Monks raised his face just enough to glimpse over the log. She was standing on the hilltop at the edge of the woods, a silvery magnificent vision. Her hair was loose now, a wild, wet stream down her back and shoulders, shimmering as her head turned slowly to overlook the moonlit landscape.

"Are you hurt? Tell me, I'll come help you." She took a few tentative steps forward, brush crackling under her feet. Monks tensed, ready to flee again. But she hissed in pain and bent suddenly to grip her foot, then backed away, limping a little. He closed his eyes in thanks. The same sharp branches and stones that had fought him were his protectors now.

But the sense of menace was still thick around him.

"You can't stay out till morning – you'll freeze! Come to me, love. I want you again."

Monks waited.

Suddenly, in screeching fury: "You kicked me, you bastard!"

He bowed his head again and hugged himself, shivering. He had never heard a voice like that – it was the furious presence he felt, speaking through her.

"Do I scare you because I'm not a cripple, is that it?"

He closed his eyes. She had found that in him too, not just Alison now, but Martine. Vengeance was descending for all that he had and had not done.

"I know you hear me," she called, voice low with wrath. "I can feel you. Go ahead and hide, but I've got you in me now. You're miner

He opened his eyes in time to see her stalking away, her white shape fading into darkness.

Monks lay there trembling in his cold rebirth. Around him, the night creatures moved with tiny rustlings, stealthy, timid with fear or fierce with readiness to pounce. In the distance, an owl hooted, whuh oo-ooo. The presence hovered around him, electric with menace: Hecate, queen of the night, mistress of spellcasters. They had powered their magic with effluvia from the victim's body, believed to contain the vital essence – hair, nail clippings, menstrual blood. Semen.
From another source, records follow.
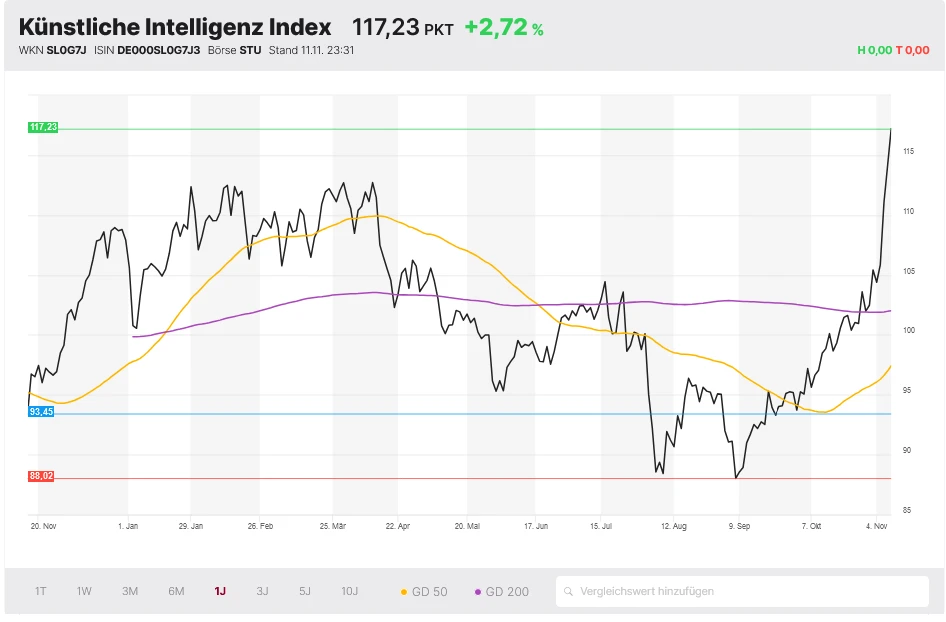Click the yellow GD 50 dot

pyautogui.click(x=404, y=592)
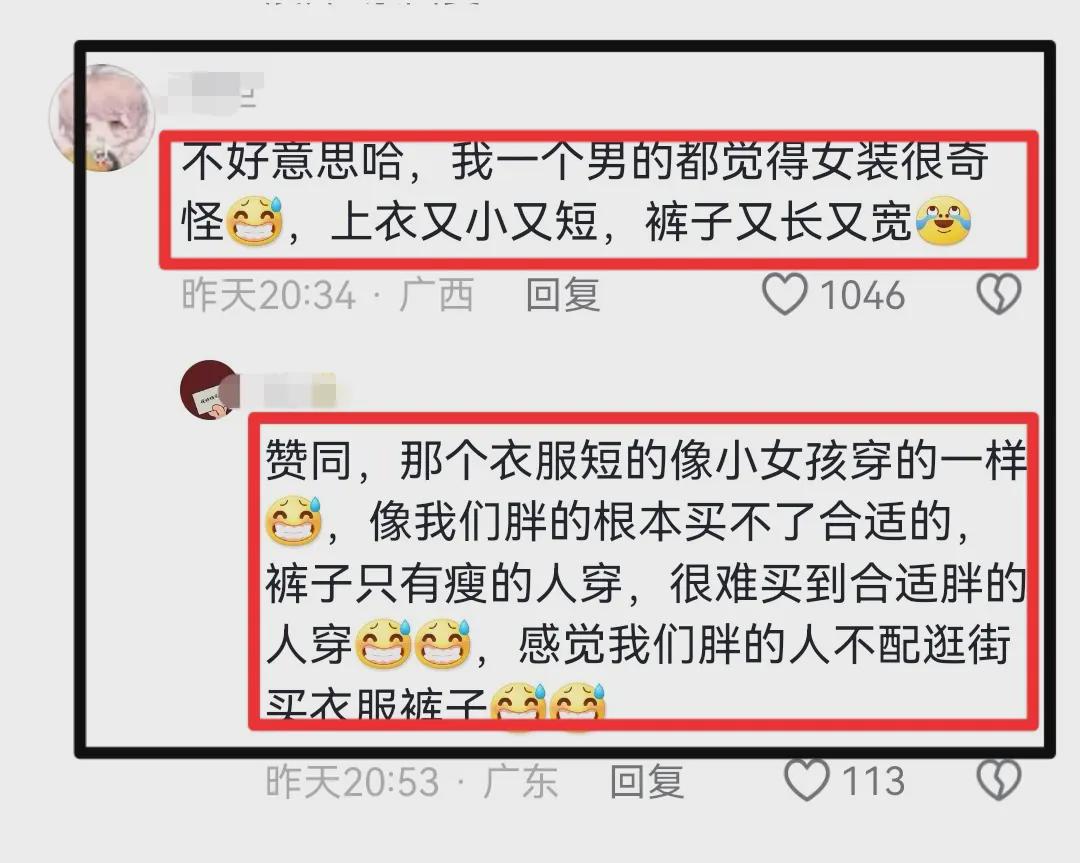The width and height of the screenshot is (1080, 863).
Task: Tap the crying-laugh emoji after 又长又宽
Action: tap(943, 220)
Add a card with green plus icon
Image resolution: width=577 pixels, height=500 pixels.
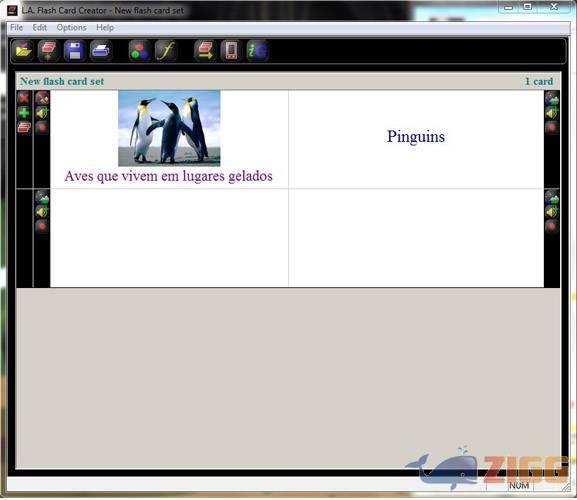[x=24, y=113]
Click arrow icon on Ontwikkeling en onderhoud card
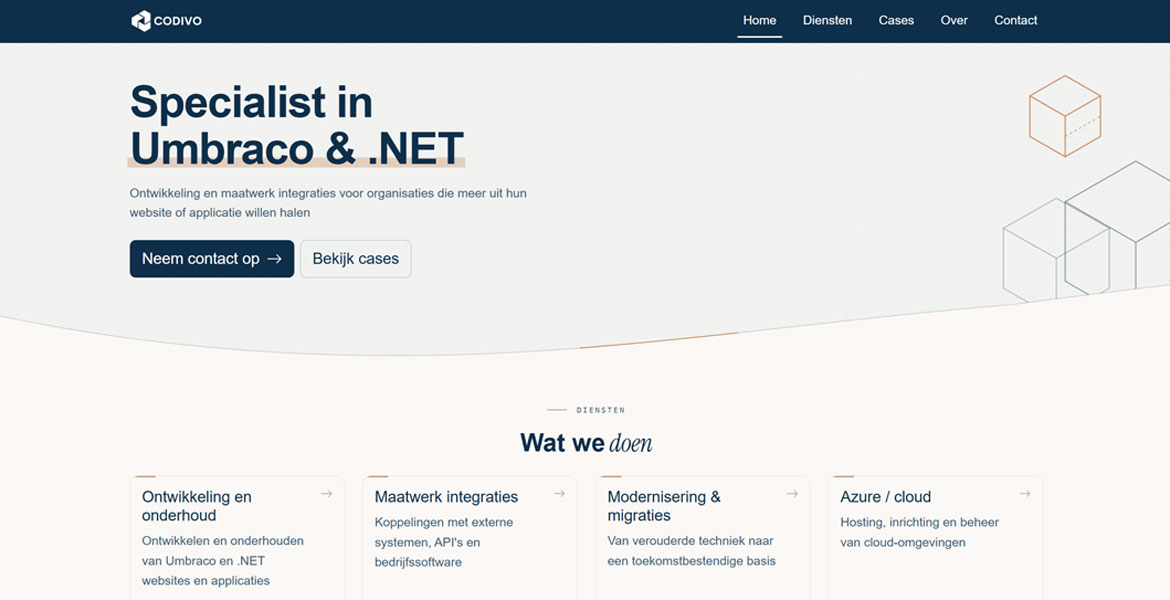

Monks forced himself to rise. Getting out of here was what mattered most in the world. He could see the lights of the house downhill and steered himself by them, crashing naked through the brush, barking in pain from his tormented bare feet. The invisible fury fought him like a headwind, while the voices chittered in his brain.

The parking area was deserted. He trotted in a crouch to the Bronco, pausing to peer in the windows, to make sure it was empty, then dropped to the ground and pulled himself under the rear end. His fingers found the set of spare keys he kept wired there, hidden by a carefully applied clump of mud. He got in and shuddered with relief when the big engine caught.

He found the narrow road and piloted the vehicle like a grandmother, hardly faster than a crawl, hands clenching the wheel at ten and three, staring wide-eyed through the windshield in the desperate effort to keep that winding line of pavement between the front tires. The overwhelming sense was that he and the Bronco were staying still. Everything else was moving, in a fluid shifting tapestry that obeyed no rules of physical order.

It got quickly unendurable. His panicked gaze searched for a place to hide, and spotted the moonlit tall tops of a eucalyptus grove across a field. He aimed for it, jarring his bones over ruts and hummocks, and finally pulled in behind the trees.

Little by little, the fury around him eased and the voices in his head receded. Awareness of cold seeped back in, and his body responded to meet its need, rummaging in the Bronco's rear for jeans and a sweatshirt. He went teary-eyed at their delicious warmth. He was feeling pain again now, too, from his cuts and bruises. Dark blood seeped from his flesh where the branches had slashed. But he knew that the healing had already begun – that invisible forces, like brownies in a fairy tale, were gathering to rebuild the torn tissue and replace the lost fluids. It was a marvel, this fleshly system that carried him around. As a physician, he was only a clumsy mechanic, able to guide the process a little. But the real work was taken care of on a molecular level, by some mysterious organic instinct that knew exactly what it was doing.